[Text under study]:
The most important decision a woman with children ever makes is who the father of those children is.

Maybe women should stop settling for arseholes. Just a thought

bellac11 · 20/08/2022 16:49

RunningSME · 20/08/2022 16:44

And low-level low paying roles could not be facilitated without childcare which costs more than the job pays. Given that when two adults are in the house together the government will not subsidise that childcare they will expect the man to chip in. Most will then start lamenting about how it’s not worth her working, given that it’s a pretty joyless existence working for minimum wage anyway it’s fairly understandable how she might agree with that sentiment.

so either way in your utopia she’s either dependent on blokey paying for his own kids or she doesn’t live with him and the government pays or quite simply poor people don’t have children.

Again,, you are talking about choices and using a victim mentality to justify poor choices

Dont want to work for NMW, not worth it = a choice.

What do you think the vast majority of people do, very few people are in high flying jobs, the majority of us are on bog standard incomes of average and make a choice about that.

ANiceBigCupOfTea · 20/08/2022 16:50

Do you work OP? If so your union might provide legal advice, or you may be able to access some via EAP if your workplace has one.

[Your tasks]:
1. Answer these questions about the forum thread:
(a) What date and time are given for the post by bellac11?
(b) According to the quoted post by RunningSME, how does the cost of childcare compare with what low-level, low-paying roles pay?
(c) What two possible sources of legal advice does ANiceBigCupOfTea suggest?
2. In the forum thread, rename "childcare" as "daycare" and write out the passage starting with "Maybe women should" and going on through "don’t have children.".
3. Write what comes next in the forum thread about work, childcare and personal choices.
The records are not needed here.

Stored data

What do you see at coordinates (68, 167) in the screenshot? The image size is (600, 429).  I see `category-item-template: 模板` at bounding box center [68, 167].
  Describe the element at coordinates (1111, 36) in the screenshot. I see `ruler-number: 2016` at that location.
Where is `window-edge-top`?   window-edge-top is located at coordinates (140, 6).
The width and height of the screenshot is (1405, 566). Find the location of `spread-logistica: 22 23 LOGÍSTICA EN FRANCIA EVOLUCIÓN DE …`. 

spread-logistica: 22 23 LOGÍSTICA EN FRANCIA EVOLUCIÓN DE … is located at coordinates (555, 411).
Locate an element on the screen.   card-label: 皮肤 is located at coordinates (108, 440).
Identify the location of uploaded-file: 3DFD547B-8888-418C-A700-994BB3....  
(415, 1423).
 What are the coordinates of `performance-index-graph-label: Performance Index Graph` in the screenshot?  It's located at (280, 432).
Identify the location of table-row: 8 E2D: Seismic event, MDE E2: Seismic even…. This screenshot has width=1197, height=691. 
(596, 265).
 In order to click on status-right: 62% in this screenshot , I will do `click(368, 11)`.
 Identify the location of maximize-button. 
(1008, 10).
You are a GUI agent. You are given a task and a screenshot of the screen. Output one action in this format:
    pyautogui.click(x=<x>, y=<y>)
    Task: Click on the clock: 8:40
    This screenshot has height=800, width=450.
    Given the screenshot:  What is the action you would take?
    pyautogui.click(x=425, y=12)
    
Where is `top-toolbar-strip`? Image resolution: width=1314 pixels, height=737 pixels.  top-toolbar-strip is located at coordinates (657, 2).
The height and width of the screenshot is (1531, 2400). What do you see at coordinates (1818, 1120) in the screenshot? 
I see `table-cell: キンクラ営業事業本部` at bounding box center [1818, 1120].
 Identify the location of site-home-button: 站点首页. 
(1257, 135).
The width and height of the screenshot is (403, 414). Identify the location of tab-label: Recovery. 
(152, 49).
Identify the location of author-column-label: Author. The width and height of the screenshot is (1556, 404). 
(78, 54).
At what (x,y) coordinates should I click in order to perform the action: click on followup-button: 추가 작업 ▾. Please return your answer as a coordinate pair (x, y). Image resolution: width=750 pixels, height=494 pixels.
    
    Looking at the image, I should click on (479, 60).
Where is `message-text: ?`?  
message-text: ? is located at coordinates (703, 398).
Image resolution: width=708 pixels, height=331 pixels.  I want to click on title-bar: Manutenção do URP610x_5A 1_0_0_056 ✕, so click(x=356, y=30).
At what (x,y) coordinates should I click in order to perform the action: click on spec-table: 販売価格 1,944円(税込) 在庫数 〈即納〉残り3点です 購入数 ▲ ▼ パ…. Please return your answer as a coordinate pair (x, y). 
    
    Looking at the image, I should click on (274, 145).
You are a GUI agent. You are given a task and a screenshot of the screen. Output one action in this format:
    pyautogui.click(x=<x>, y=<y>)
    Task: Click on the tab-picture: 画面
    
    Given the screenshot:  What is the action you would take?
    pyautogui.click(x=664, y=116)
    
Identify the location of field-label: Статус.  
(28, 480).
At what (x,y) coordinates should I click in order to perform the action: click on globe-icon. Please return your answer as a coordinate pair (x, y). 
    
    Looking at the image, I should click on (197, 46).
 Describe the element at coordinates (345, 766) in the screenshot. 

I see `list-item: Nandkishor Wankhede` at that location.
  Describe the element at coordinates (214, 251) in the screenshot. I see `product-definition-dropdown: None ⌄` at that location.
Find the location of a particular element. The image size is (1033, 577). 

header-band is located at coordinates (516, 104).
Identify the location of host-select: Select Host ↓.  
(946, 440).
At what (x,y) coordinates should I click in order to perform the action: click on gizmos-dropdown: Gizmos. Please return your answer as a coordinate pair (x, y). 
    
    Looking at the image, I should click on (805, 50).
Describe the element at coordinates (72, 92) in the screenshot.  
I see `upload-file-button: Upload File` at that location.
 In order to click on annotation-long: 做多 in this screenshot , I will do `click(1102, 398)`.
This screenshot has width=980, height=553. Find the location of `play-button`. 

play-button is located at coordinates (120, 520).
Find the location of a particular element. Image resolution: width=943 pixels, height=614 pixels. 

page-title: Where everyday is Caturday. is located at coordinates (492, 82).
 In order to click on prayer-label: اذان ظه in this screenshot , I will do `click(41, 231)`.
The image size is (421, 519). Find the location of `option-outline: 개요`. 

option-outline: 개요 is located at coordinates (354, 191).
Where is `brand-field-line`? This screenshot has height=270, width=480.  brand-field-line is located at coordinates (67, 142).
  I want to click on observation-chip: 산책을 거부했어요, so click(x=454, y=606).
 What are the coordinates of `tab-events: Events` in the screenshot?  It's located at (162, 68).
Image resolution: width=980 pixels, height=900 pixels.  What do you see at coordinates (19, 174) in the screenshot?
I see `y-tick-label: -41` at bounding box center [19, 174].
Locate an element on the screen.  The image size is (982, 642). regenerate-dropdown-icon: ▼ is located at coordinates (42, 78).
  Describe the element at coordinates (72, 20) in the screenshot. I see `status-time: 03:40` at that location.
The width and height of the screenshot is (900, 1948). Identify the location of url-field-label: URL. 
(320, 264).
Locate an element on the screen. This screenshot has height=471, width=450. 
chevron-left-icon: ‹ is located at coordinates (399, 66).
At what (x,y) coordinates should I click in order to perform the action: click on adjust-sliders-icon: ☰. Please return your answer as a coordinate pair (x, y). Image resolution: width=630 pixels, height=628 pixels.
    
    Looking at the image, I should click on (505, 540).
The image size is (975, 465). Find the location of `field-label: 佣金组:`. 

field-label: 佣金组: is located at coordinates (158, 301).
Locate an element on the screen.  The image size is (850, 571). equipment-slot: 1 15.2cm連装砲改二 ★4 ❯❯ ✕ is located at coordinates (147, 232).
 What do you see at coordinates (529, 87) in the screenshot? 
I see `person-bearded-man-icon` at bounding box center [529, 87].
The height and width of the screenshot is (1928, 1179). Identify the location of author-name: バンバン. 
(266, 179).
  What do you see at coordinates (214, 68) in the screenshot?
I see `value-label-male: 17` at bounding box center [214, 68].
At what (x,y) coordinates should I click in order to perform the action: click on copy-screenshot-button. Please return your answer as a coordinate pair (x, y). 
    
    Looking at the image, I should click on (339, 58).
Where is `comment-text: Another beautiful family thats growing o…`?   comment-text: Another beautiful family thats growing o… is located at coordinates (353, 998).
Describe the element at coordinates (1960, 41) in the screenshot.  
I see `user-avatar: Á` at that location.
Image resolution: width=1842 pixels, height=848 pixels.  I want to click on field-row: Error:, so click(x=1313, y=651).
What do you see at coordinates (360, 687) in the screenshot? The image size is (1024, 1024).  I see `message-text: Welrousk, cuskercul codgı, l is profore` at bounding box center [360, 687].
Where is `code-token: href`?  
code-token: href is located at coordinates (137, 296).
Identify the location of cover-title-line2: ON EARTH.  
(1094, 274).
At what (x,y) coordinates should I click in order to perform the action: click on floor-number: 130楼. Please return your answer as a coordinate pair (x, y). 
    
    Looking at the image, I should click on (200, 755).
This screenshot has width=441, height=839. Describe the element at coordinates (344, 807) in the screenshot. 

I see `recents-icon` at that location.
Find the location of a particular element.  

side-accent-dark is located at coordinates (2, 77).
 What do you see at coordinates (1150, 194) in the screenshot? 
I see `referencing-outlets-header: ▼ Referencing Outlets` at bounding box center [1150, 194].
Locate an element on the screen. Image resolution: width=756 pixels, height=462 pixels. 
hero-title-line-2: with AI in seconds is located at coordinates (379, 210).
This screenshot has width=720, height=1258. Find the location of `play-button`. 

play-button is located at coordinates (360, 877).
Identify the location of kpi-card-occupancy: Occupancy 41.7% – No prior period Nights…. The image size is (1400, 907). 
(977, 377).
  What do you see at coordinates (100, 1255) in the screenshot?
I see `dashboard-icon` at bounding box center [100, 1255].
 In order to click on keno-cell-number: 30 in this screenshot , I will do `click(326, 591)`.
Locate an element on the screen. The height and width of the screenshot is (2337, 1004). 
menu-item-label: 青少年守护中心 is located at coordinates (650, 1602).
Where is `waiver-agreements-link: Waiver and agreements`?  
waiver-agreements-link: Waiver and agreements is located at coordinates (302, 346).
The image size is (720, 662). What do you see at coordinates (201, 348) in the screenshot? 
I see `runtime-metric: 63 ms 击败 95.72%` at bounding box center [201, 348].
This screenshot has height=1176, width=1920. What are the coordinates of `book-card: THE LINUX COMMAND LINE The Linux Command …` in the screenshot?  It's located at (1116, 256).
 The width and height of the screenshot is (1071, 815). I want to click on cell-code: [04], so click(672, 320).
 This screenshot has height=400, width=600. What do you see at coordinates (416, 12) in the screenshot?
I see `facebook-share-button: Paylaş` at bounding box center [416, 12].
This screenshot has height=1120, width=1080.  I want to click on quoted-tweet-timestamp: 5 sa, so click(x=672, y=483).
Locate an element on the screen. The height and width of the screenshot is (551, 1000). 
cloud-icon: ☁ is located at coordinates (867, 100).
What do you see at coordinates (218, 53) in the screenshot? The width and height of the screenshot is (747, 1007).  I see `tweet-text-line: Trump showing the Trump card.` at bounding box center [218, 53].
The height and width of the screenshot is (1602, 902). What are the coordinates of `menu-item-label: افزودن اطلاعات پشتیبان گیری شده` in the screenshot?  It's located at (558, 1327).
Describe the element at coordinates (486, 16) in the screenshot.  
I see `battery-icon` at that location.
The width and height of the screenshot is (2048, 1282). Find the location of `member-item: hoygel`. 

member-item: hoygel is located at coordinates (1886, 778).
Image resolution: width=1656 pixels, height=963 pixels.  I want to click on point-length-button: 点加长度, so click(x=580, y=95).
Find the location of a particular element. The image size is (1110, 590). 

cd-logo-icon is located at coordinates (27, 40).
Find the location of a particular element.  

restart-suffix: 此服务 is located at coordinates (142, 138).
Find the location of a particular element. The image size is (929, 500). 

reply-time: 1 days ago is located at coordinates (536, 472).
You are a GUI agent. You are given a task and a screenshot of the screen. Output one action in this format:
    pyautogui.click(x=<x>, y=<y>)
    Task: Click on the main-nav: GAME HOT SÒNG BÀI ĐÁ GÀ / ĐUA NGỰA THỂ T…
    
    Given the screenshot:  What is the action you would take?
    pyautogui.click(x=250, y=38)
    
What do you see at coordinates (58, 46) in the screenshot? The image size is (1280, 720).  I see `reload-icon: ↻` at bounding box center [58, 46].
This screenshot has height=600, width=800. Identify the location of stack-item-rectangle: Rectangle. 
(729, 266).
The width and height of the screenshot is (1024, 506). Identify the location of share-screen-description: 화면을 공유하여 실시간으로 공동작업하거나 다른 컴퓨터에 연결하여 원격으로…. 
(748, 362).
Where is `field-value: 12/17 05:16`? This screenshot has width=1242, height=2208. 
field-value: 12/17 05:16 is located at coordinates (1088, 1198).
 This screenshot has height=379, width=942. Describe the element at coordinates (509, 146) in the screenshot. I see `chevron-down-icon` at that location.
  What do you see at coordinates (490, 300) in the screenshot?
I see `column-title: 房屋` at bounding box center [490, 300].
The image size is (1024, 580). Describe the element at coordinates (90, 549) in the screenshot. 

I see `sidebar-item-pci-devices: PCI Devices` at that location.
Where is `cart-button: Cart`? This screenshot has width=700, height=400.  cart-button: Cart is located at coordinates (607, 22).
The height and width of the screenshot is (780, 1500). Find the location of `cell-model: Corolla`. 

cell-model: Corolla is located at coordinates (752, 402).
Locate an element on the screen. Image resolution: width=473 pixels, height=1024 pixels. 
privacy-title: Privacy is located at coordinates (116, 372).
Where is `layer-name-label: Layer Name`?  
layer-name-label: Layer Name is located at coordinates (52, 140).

[Expected outputs]:
1.
(a) 20/08/2022 16:49
(b) Childcare costs more than the job pays.
(c) The person's union, or an EAP if the workplace has one.

2.
Maybe women should stop settling for arseholes. Just a thought

bellac11 · 20/08/2022 16:49

RunningSME · 20/08/2022 16:44

And low-level low paying roles could not be facilitated without daycare which costs more than the job pays. Given that when two adults are in the house together the government will not subsidise that daycare they will expect the man to chip in. Most will then start lamenting about how it’s not worth her working, given that it’s a pretty joyless existence working for minimum wage anyway it’s fairly understandable how she might agree with that sentiment.

so either way in your utopia she’s either dependent on blokey paying for his own kids or she doesn’t live with him and the government pays or quite simply poor people don’t have children.

3.
Marvellousmadness · 20/08/2022 16:51

You have no right to the house
And if he is on the birth certificate: of course he has right to the kids

RunningSME · 20/08/2022 16:56

@bellac11 of course their choices and if you go anywhere like Thailand or certain parts of Asia women will not have children with what we would describe as lowly men. Probably an argument for another day rather than derail in the OP’s thread and I’m absolutely thrilled to read about the children’s act, section 1. I had one of the top barristers in Manchester and you’re right he hadnt got a bloody clue about it.

I wonder if it’s too late to get a consent order torn up given he hasn’t actually paid any of it.

RunningSME · 20/08/2022 16:57

@TooTrusting apologies that question was for you if a consent order has been drawn up in a number of years have passed but he hasn’t actually paid out what’s written in the consent order and I had no knowledge of section one of the children’s act is it too late to tear it up and start again ?

steff13 · 20/08/2022 17:00

Johnnysgirl · 20/08/2022 16:27

Was she insinuating that? Because she was apparently happy enough to stay in the house before she was told she'd no right to?
Sounds more like she's prepared to use her kids as some sort of pawn or bargaining tool, to me.

That's how I read it, too.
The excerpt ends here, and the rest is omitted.